■ Material provided
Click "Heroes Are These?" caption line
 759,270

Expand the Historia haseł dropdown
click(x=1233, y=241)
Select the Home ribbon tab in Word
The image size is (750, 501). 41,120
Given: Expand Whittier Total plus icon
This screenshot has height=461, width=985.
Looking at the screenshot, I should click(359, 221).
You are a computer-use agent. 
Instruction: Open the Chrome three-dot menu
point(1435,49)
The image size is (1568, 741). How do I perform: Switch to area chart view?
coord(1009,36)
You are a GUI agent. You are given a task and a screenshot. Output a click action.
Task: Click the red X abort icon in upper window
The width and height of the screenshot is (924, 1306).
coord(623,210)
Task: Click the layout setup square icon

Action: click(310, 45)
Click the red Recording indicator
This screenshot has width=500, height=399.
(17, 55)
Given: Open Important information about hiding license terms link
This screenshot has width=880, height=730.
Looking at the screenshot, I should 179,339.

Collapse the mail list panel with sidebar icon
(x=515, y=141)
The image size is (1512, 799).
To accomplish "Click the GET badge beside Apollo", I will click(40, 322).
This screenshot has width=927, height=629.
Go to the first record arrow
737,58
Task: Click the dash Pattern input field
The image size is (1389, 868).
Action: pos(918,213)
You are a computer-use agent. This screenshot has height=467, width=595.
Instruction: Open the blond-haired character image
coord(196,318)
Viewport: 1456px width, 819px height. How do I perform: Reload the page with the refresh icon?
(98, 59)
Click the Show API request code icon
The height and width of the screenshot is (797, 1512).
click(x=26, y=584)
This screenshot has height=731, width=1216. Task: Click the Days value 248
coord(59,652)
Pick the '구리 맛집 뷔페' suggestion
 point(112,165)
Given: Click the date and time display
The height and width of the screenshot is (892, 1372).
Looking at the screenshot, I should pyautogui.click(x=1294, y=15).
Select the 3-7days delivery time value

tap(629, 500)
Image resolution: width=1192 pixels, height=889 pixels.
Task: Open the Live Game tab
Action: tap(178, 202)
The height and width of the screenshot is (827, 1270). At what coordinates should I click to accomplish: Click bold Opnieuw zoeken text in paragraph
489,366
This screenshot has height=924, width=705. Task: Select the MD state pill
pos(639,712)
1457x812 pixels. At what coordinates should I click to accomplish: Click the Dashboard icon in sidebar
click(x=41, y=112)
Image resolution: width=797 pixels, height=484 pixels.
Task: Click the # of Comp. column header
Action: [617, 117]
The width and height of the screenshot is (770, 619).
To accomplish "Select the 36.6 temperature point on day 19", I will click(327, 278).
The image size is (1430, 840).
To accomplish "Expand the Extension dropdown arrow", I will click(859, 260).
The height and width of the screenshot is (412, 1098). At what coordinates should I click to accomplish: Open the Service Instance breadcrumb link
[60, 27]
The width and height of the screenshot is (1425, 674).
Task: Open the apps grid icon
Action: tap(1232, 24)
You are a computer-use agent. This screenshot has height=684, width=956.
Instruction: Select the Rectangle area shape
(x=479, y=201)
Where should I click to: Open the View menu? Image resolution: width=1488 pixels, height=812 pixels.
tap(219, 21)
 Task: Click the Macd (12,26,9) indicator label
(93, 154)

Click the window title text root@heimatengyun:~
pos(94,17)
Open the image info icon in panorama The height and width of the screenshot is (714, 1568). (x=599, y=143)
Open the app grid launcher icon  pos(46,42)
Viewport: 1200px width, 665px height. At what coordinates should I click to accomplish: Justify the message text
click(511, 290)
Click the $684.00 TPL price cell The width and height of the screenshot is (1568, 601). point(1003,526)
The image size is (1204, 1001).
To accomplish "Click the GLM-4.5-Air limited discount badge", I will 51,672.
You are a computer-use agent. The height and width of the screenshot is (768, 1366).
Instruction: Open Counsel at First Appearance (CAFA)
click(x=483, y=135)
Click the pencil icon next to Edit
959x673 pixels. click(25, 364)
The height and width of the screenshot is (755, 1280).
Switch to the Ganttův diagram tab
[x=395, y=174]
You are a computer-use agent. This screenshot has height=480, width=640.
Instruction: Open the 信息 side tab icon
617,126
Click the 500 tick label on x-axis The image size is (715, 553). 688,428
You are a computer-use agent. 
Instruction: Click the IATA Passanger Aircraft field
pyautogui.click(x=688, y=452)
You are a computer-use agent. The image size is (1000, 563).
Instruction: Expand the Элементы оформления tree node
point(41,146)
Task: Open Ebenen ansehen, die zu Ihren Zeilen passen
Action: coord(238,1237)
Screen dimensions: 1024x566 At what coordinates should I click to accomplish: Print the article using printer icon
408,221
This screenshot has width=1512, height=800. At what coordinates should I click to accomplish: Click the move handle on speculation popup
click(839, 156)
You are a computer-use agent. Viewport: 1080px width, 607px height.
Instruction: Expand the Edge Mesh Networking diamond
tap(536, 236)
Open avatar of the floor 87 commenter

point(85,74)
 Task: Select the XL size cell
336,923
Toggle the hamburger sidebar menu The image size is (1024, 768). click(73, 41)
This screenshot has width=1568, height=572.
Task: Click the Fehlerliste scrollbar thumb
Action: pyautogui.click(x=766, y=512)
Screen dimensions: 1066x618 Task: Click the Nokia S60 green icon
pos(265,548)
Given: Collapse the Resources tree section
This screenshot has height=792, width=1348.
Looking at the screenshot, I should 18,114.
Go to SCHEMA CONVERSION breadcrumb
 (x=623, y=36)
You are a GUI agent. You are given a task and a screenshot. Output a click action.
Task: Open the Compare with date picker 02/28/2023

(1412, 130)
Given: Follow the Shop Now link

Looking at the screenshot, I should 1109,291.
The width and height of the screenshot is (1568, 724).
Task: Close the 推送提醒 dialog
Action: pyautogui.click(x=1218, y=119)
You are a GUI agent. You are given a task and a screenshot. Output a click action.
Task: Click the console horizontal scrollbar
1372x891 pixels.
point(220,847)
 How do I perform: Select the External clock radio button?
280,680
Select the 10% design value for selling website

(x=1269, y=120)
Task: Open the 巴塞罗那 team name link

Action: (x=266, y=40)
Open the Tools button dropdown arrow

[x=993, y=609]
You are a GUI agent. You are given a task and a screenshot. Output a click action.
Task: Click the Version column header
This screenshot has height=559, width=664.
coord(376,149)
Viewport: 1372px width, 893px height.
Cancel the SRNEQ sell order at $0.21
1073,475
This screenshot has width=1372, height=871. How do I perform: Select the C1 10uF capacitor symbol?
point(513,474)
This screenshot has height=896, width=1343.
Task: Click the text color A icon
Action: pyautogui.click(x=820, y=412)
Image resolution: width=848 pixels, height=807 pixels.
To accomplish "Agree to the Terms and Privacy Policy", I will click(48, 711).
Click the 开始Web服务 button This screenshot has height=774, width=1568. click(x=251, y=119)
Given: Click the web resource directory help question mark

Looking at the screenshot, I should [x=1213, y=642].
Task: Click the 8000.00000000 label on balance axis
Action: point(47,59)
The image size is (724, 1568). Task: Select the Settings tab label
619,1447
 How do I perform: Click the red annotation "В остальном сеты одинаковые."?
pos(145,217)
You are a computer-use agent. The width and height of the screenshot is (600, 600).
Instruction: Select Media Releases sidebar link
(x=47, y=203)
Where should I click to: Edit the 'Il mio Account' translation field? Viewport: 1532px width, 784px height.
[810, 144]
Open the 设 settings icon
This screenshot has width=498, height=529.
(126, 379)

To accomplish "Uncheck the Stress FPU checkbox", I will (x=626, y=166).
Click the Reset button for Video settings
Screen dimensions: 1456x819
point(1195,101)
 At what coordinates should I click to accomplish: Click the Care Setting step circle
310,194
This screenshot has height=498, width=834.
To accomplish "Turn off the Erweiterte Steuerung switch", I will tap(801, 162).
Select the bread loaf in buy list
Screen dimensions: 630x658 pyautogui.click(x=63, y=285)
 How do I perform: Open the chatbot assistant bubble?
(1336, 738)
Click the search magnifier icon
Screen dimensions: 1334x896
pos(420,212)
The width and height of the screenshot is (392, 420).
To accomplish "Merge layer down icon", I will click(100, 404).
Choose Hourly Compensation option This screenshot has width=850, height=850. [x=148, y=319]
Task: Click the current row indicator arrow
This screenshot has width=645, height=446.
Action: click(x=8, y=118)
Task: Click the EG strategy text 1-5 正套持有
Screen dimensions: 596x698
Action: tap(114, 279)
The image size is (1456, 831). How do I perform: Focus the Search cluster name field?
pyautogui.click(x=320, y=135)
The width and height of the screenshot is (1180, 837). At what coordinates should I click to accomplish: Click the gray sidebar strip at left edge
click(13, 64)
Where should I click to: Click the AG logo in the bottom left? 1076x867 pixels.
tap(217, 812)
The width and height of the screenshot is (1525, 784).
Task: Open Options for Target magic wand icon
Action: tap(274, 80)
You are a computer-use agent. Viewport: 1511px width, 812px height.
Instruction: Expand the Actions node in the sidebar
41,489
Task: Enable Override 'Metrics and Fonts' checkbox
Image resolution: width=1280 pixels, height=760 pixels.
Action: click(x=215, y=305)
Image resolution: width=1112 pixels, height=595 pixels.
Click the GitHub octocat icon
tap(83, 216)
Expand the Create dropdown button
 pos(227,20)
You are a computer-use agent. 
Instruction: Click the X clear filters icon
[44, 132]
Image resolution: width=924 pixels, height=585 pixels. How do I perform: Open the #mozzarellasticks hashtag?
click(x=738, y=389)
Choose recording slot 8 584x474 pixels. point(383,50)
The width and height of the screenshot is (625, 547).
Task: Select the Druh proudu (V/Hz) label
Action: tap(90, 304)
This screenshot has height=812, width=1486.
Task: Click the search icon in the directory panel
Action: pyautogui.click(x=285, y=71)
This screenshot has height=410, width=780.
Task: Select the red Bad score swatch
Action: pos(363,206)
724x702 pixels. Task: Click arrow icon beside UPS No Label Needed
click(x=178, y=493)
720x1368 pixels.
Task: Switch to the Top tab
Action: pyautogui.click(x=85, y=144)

■ Problem requirements
Transcribe the records starting with the line that contains "Click the window" and going on through the line that contains "Click the $684.00", reproducing each line exactly.

■ Response to the task
Click the window title text root@heimatengyun:~
pos(94,17)
Open the image info icon in panorama The height and width of the screenshot is (714, 1568). (x=599, y=143)
Open the app grid launcher icon  pos(46,42)
Viewport: 1200px width, 665px height. At what coordinates should I click to accomplish: Justify the message text
click(511, 290)
Click the $684.00 TPL price cell The width and height of the screenshot is (1568, 601). point(1003,526)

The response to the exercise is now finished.